# OBJECTIVE 1
Below is a text on RPA in finance. Say whether each statement agrees with it, answering yes or no and quoting the deciding words from the text: (a) Forrester Research expected RPA to become a $29 billion industry by 2021; (b) tasks completed by RPA tools have an error rate of about 10%; (c) Danske Bank shared information about its RPA applications in a presentation to Capgemini.
# OBJECTIVE 2
From the text on RPA in finance below, quote everything from "Many financial services" down to "to intelligent automation.", word for word.

# SELECTION
------------------------------
In this post, we are going to describe 3 RPA use cases in Finance and explain what does RPA stands for in this industry. To remain competitive in today’s digital-first market, banks need to invest in new technologies that streamline their operations and deliver an excellent experience to customers. But all the while, they have to keep costs low and maintain maximum security and compliance. That’s where Robotic Process Automation comes in; RPA offers banks an effective method for addressing these challenges.


Many financial services companies are using RPA to optimize a wide range of back office processes and time-consuming manual tasks that, until recently, required human input. Executives note a direct impact of RPA technologies on performance, staffing issues, error rate, and efficiency levels. According to Forrester Research, RPA will likely become a $29 billion industry by 2021. RPA is especially promising for the financial sector. Capgemini reported that by 2020, the financial services industry could enjoy up to $512 billion in new global revenues thanks to intelligent automation.


Why are banks investing in RPA?


Here are some good reasons why financial services firms are looking into automation tools:


  • Operational efficiency – financial institutions process a high volume of customer service requests and RPA can help companies automate the manual, repetitive tasks that fill the daily operations of customer service reps: checking order status, opening cases, record updates, and more. Agents can be more efficient as all information is automatically synchronized between systems – agents have all customer information, therefore, won’t inundate clients with questions.

  • 0% error rate – tasks completed by RPA tools are accurate and have a nearly 0% error rate. This means banks experience fewer customer complaints and callbacks, helping customer service reps deliver seamless customer experience.

  • Focus on customer relations – frontend RPA solutions enable banks to expand their channels of communication. For example, customers can request balance inquiries using other channels such as text. Such RPA systems automate the repetitive tasks agents deal with on a daily basis, saving them time and energy on developing more meaningful relationships with customers.

Now that we’ve covered RPA’s role as a key player in the financial services industry, let’s take a look at how it works in practice.


RPA use cases in Finance


1. Customer Service


Banks deal with hundreds if not thousands customer queries every single day. Responding with low turnaround time is increasingly challenging for companies that want to deliver excellent customer service. That’s where RPA tools can help. Banks use this technology to automate rule-based processes such as account information, application status, and balance information to respond to customers in real-time and reduce turnaround time to seconds. For example, most customers are asked to fill out the Know Your Customer (KYC) form for opening an account. The form includes many customer details that need to be validated by banks as quickly as possible. Financial institutions adopt RPA tools to validate the customer’s identity by matching the data to the customer’s previously known records. The process is quick and accurate, helping banks deliver an optimal experience to their customers. Danske Bank shared some information about their RPA applications in a presentation to the Deloitte Finance Agenda. One of them includes the automation of the customer account onboarding process. The bank has developed a robot that automatically transfers information collected during an onboarding meeting between a bank adviser and a customer. Before the implementation, the adviser needed to enter data into the onboarding platform and then into the customer portal platform – where this would ordinarily take 20-30 minutes during each meeting, it is now reduced to mere seconds.
------------------------------
# DATASET CONTENT
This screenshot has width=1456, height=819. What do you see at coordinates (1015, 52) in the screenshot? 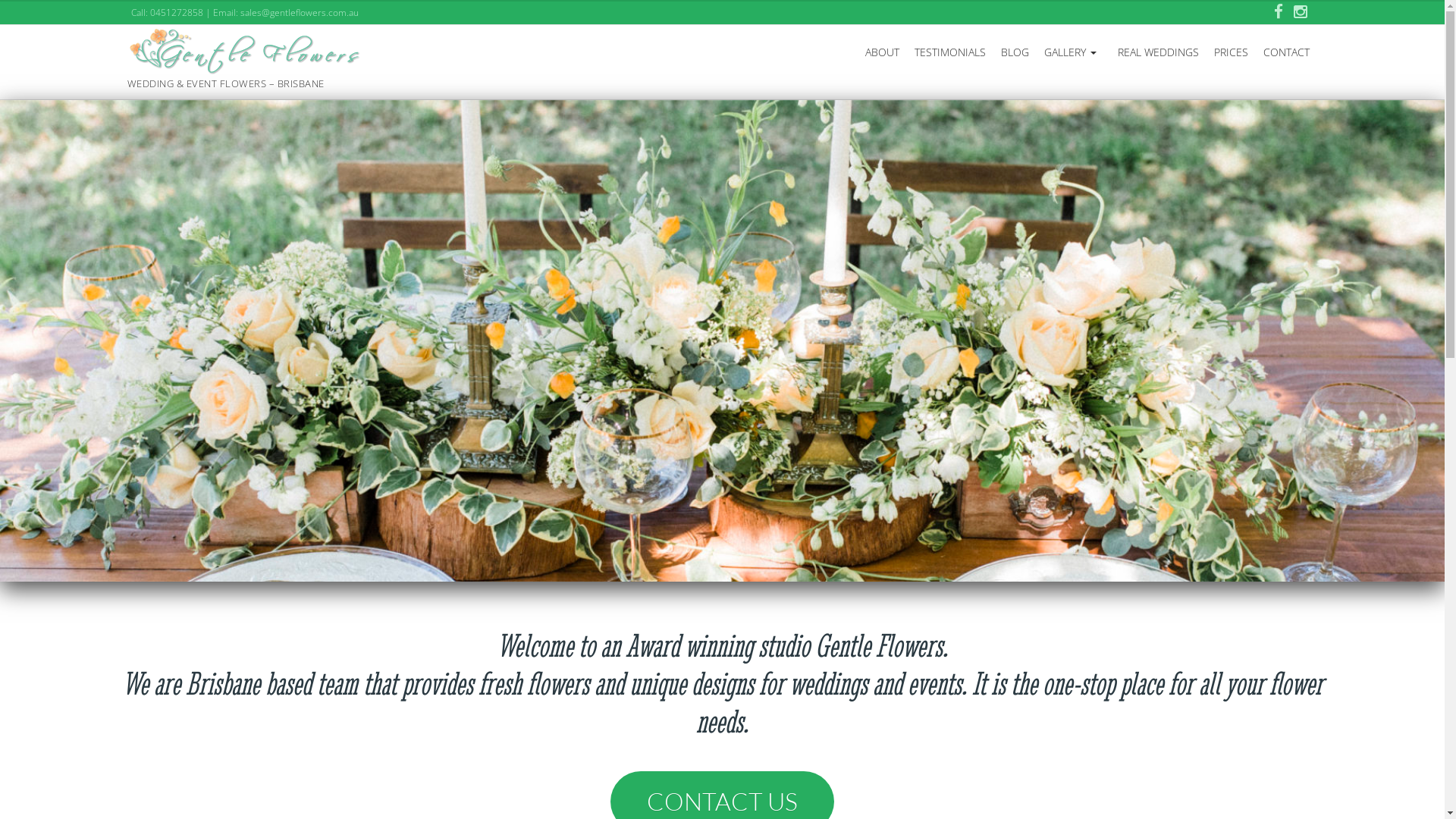
I see `'BLOG'` at bounding box center [1015, 52].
------------------------------
# WORKED SOLUTION 1
(a) Yes: "According to Forrester Research, RPA will likely become a $29 billion industry by 2021."
(b) No: "tasks completed by RPA tools are accurate and have a nearly 0% error rate."
(c) No: "Danske Bank shared some information about their RPA applications in a presentation to the Deloitte Finance Agenda."

# WORKED SOLUTION 2
Many financial services companies are using RPA to optimize a wide range of back office processes and time-consuming manual tasks that, until recently, required human input. Executives note a direct impact of RPA technologies on performance, staffing issues, error rate, and efficiency levels. According to Forrester Research, RPA will likely become a $29 billion industry by 2021. RPA is especially promising for the financial sector. Capgemini reported that by 2020, the financial services industry could enjoy up to $512 billion in new global revenues thanks to intelligent automation.